Several research-active faculty in the College of Engineering have user agreements with the Oak Ridge National Laboratory (ORNL), allowing them to conduct research at ORNL’s world-class facilities. For more information on these facilities, please explore the following links:
Buildings Technology Research Integration Center (BTRIC)
Building Technologies Research and Integration Center (BTRIC), in the Energy & Transportation Science Division (ETSD), focuses on research, development, and deployment of energy efficient technologies in support of the U.S. Department of Energy’s (DOE’s) goal of zero energy homes by 2020 and zero energy commercial buildings by 2025. BTRIC areas of focus are new building technologies, whole-building and community integration, and improved energy management in buildings and industrial facilities during their operational phase. A full-time staff of approximately 50 researchers conduct experiments in a DOE-designated National User Facility at Oak Ridge National Laboratory for the DOE and other sponsors, in collaboration with industry, universities, associations, and utilities.
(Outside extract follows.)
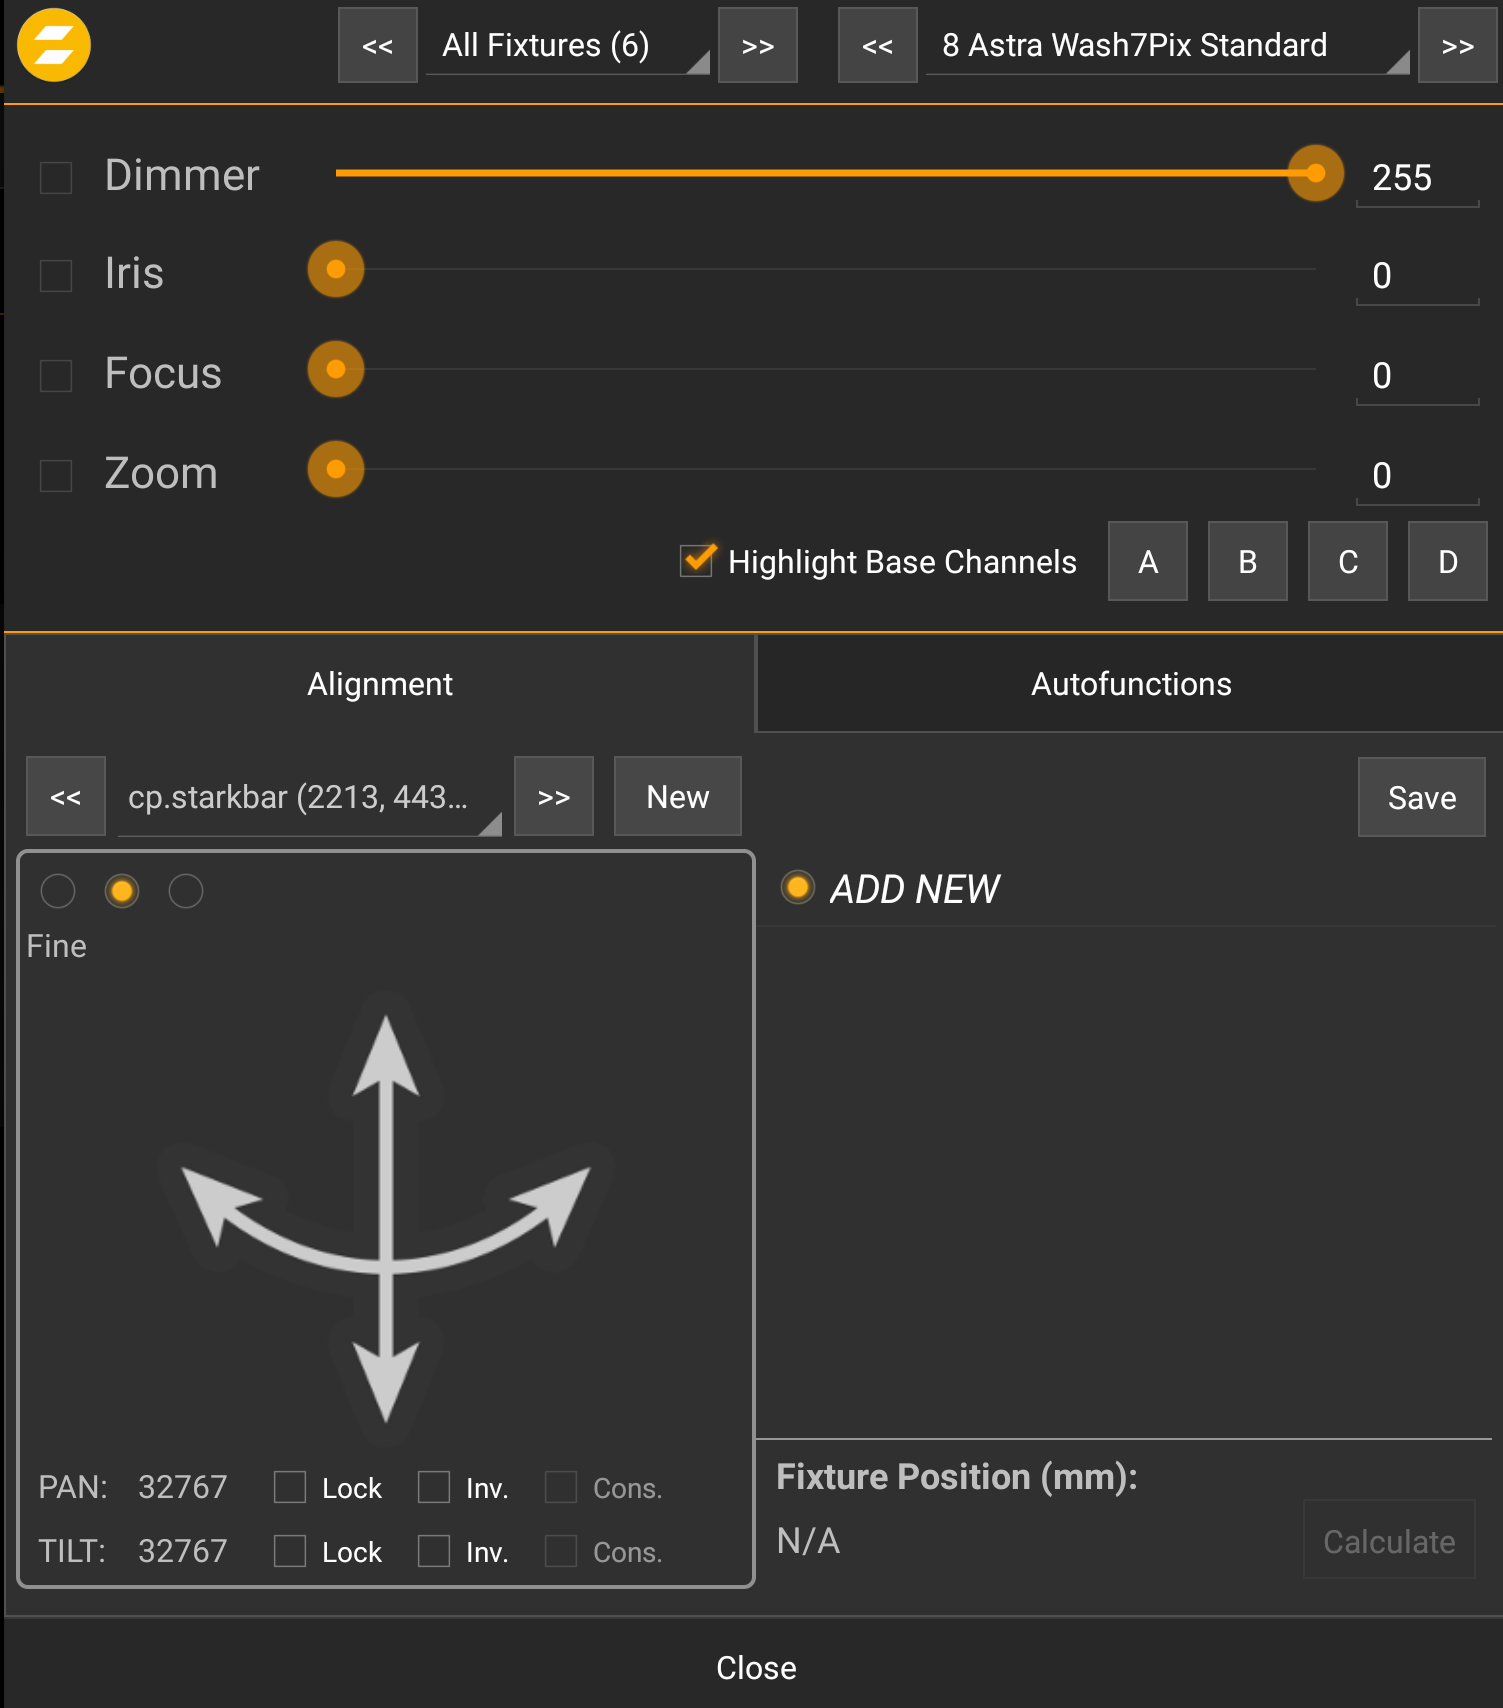This screenshot has width=1503, height=1708.
Task: Go to previous fixture group
Action: [x=377, y=46]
Center for Nanophase Materials Sciences (CNMS)
The Center for Nanophase Materials Sciences at Oak Ridge National Laboratory is a collaborative nanoscience user research facility for the synthesis, characterization, theory/ modeling/ simulation, and design of nanoscale materials. It is one of five Nanoscale Science Research Centers currently being established by the Office of Science, U.S. Department of Energy.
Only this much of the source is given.